Change Risk Assessment

Provides a review of the likelihood of risk and the related consequence: 

• Likelihood:

  • 1 – Rare 

  • 2 – Unlikely 

  • 3 – Possible 

  • 4 – Likely 

  • 5 – Almost Certain 

• Consequences: 

  • 1 – Insignificant 

  • 2 – Minor 

  • 3 – Moderate 

  • 4 – Major 

  • 5 – Catastrophic 

Change Type 

Defines the type of change being submitted for review: 

• Standard Change – a low risk change that’s preapproved and follows documented, repeatable tasks. 

• Non-Standard Change – a thorough review process is conducted before approving this change. 

   

Change Urgency

Provides a comparator scale to measure how urgent the change is: 

• Critical - The change is immediately necessary to prevent severe business impact. Change approval is needed by the CAG or Emergency Committee. 
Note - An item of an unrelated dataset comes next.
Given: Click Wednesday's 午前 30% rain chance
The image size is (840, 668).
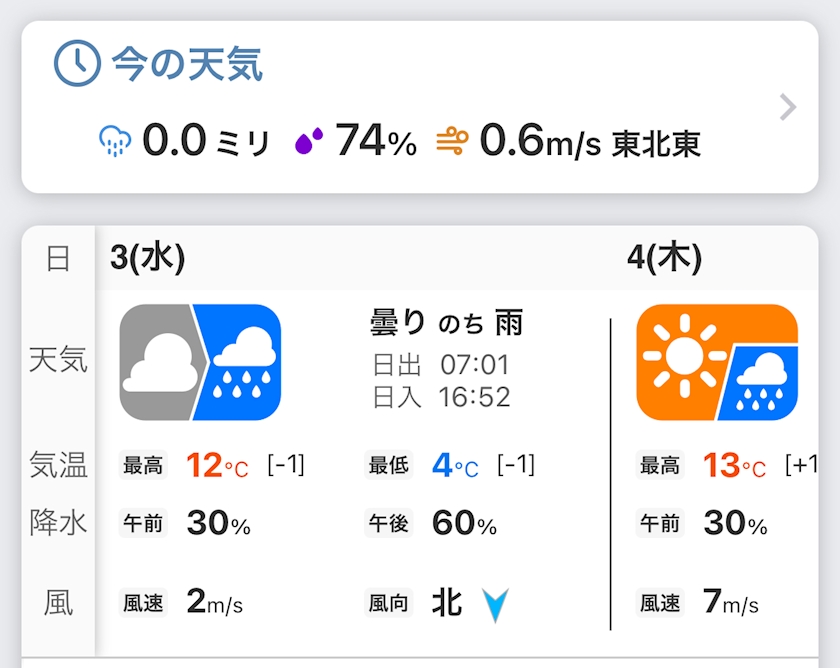Looking at the screenshot, I should (x=218, y=523).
• High - The change is needed as soon as possible because of potentially damaging service impact. 

• Medium - The change will solve irritating problems or repair missing functionality. This change can be scheduled. 

• Low - The change will lead to improvements, changes in workflow, or configuration. This change can be scheduled. 
   

CHI

Community Health Index number. Unique 10-digit NHS (Scotland) patient identifier consisting of patient's date of birth (as DDMMYY), followed by four digits: two digits randomly generated, the third digit identifying gender at birth (odd for men, even for women) and a check digit. HIC uses CHI to link cohort records across datasets when creating Project datasets. 

Client

The requestor of a software project. This could be internal or external to HIC.

Cohort Manager

DLS software used to manage versions and Pro-CHI allocation of Approved Project cohorts. 

Communication Plan

Detailed description of the communications to be provided during the change.

Control

A means of managing risk by providing safeguards. This includes policies, procedures, guidelines, other administrative controls, technical controls, or management controls. 

Consented Data

The individuals to whom the data relates (data subjects) have given explicit approval for its processing for the purposes being undertaken. 

Data

Information held in electronic or paper form.

Data Controller

A group or individual responsible for determining the purposes for which and the manner in which any personal data are, or are to be, processed. For example, NHS Tayside and Fife are Data Controllers for regional NHS data processed on their behalf by HIC Services. 

Data Processor

An individual outside the Data Controller’s organisation processing data on behalf of the Data Controller. 

Development Team

Comprised of the Developer Manager, Senior Developers and Junior Developers.

DLS

Data Linkage Service. This is the HIC team of mainly Data Analysts that carries out data receiving, managing, linkage, anonymisation and release, mainly with unconsented NHS data. 

External Party

(or Third Party) in relation to personal data, means any person other than the data subject, the data controller, or any data processor or other person authorised to process data for the data controller or processor.